3 Things Anthony Joshua Needs To Improve Before The Rematch With Andy Ruiz

3 Things Anthony Joshua Needs To Improve Before The Rematch With Andy Ruiz

The world was stunned on Saturday night, eastern time, as unified heavyweight champion Anthony Joshua was administered a beating by Andy Ruiz who handed the Brit his first loss.

It was supposed to be Joshua’s coming out party in America, his first fight in the states as he continued to further his brand, but his first impression across the pond was a disastrous one.

Joshua had his opponent on the canvas in the third round and many¬†would’ve imagined that we’d see what we’ve become accustomed to from the 29-year-old – a destructive finish.

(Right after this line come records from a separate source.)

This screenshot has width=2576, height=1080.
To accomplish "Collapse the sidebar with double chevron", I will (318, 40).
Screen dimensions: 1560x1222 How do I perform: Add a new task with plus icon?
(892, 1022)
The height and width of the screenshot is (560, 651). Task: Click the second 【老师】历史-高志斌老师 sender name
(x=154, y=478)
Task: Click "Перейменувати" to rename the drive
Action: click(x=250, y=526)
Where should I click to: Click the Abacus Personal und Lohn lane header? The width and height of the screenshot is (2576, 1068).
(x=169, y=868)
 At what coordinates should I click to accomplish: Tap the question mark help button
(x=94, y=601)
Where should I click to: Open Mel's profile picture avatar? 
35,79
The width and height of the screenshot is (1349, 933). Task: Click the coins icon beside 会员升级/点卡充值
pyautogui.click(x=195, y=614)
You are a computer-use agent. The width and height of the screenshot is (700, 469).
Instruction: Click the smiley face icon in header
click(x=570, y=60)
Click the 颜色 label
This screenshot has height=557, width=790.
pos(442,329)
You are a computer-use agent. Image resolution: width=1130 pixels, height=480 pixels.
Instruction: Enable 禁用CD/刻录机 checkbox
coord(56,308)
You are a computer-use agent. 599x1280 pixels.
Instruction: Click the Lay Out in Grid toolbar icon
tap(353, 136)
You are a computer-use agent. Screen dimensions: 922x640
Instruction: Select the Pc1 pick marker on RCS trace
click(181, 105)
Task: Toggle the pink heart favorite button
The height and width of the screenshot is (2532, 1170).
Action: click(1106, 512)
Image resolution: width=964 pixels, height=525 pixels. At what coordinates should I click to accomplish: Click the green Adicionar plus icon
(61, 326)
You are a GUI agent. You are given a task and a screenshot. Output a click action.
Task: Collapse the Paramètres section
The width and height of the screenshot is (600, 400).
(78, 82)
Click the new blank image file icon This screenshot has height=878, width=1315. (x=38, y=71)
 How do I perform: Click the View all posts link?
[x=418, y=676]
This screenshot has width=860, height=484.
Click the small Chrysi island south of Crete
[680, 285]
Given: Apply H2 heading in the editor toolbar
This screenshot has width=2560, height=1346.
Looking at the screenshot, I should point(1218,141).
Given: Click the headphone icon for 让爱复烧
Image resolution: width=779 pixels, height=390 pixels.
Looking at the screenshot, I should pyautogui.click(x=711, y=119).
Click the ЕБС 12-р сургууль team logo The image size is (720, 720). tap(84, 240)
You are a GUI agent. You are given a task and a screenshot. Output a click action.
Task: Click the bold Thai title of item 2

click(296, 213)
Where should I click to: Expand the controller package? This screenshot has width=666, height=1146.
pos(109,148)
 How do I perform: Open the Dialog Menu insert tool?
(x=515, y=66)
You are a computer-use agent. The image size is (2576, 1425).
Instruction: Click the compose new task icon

That wasn’t to be. Joshua came out recklessly looking to finish Ruiz and was caught with a counter left hook to the temple and his legs did a funny dance. He would go on to be dropped twice in that third round and never really recovered.

Ruiz had him down a further two times in the seventh before the referee waved the encounter off and thus, the LA-native became Mexico’s first heavyweight champion.

Joshua has an immediate rematch clause which he can activate at his discretion, but the former champion needs to address some serious issues if he’s to become successful and regain his titles.

1.Stamina

Joshua can’t seem to sustain a good level of fitness throughout a fight, especially when it’s not going all his own way. We saw him attempt to end Wladimir Klitschko in the 5th round of their bout and when the Ukrainian fought back, Joshua’s energy was zapped from him.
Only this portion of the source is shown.